• **Passage**

____

It opens with Noreen Hennessy and Kristian Hoffman looking through telescopes in one direction, and Krieger, a blond, boyish-looking, slightly jug-eared young man, looking in another. The image leads him to a discourse on the paradox of how a telescope can, in one respect, do so much to enhance vision, yet in another, impose an extreme limit on the direction the viewer’s vision takes.

That’s the first of numerous observations from Krieger’s tirelessly hypothetical and sometimes intriguing mind. Among other things, he touches on time, memory, the curious juxtaposition of affluent suburban America and starvation-ridden Africa, aesthetic reflections “at the tip of an iceberg,” disquisitions on themes of models (“optimistic impermanence” is his particularly cutting phrase for current Americana), the virus (a very well-done segment where we see a metaphor for ambition drilling into the DNA) and technology gone berserk (cordless telephones spontaneously dialing 911, causing the police confusion--one of a number of William Burroughs’ touches).

____

Dataset entries
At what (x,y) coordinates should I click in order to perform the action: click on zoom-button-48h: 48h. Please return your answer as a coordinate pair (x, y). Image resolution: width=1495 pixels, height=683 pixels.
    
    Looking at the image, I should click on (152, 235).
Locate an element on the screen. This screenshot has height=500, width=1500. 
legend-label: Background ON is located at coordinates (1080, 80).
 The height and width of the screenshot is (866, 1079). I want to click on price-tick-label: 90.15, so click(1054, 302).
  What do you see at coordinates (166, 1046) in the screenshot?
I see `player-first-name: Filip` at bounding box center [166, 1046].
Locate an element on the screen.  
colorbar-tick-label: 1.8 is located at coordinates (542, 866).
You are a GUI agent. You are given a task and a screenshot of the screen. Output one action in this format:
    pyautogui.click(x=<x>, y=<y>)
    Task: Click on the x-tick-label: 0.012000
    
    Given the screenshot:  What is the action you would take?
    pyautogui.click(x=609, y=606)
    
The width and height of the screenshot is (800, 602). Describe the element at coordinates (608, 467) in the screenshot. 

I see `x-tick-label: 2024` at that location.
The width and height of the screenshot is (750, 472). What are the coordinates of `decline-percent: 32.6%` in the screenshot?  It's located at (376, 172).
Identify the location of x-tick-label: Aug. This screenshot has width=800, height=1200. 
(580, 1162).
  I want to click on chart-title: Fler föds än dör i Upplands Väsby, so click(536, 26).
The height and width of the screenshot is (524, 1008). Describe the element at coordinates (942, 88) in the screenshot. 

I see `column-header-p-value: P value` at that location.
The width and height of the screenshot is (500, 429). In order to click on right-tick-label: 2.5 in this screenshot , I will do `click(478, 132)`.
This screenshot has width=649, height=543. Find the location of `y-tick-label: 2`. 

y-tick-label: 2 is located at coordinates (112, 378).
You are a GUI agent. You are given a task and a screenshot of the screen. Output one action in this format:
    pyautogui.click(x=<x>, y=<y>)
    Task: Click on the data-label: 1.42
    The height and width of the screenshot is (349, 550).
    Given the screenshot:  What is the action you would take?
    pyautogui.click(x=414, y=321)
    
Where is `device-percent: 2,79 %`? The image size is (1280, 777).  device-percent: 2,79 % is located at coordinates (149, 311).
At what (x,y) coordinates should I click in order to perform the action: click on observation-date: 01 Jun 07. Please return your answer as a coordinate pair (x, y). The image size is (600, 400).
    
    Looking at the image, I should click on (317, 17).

____

Carry on the passage about Krieger's observations, picking up right after its last sentence.

• **Result for this exercise**
The randomness of Krieger’s presentation is one of the elements that makes “The Lost Continent” dispiriting, however. The show has a lot of parts that never assemble into a whole (the audience was lost enough to applaud at a blackout several minutes before the show was over, thinking it had ended), and his benign, MacLuhanesque posturing grows wearisome. There’s a good deal of difference between knowledge, of which Krieger has plenty, and wisdom, which is plenty lacking here. (“It’s 1:50. Do you know where your self-concept is?” is a line he’ll wince at five years from now.)

Your reviewer might have adopted more of “The Lost Continent’s” abstruse parts as an article of faith had Krieger (a) given the appearance that he knew what he was doing, and (b) done it well. He has a benign voice for the stage (easily drowned out when the synthesizer comes on) and no performance skills (the same is true for Hoffman, who also contributes a score heavily freighted with plaintive post-’60s slop lyrics). Hennessy, who is a trained performer, can’t help but appear contrastingly strident--her discipline gives her an energy that can’t be muted; she nearly blows Krieger and Hoffman’s wimpy presences off the stage.

The choreography is plain silly, the screen isn’t always clear and the occasional on-screen misspelling ( simulcra for simulacra ) points to the triumph of self-infatuation over a more objective scrutiny of how the program will be presented.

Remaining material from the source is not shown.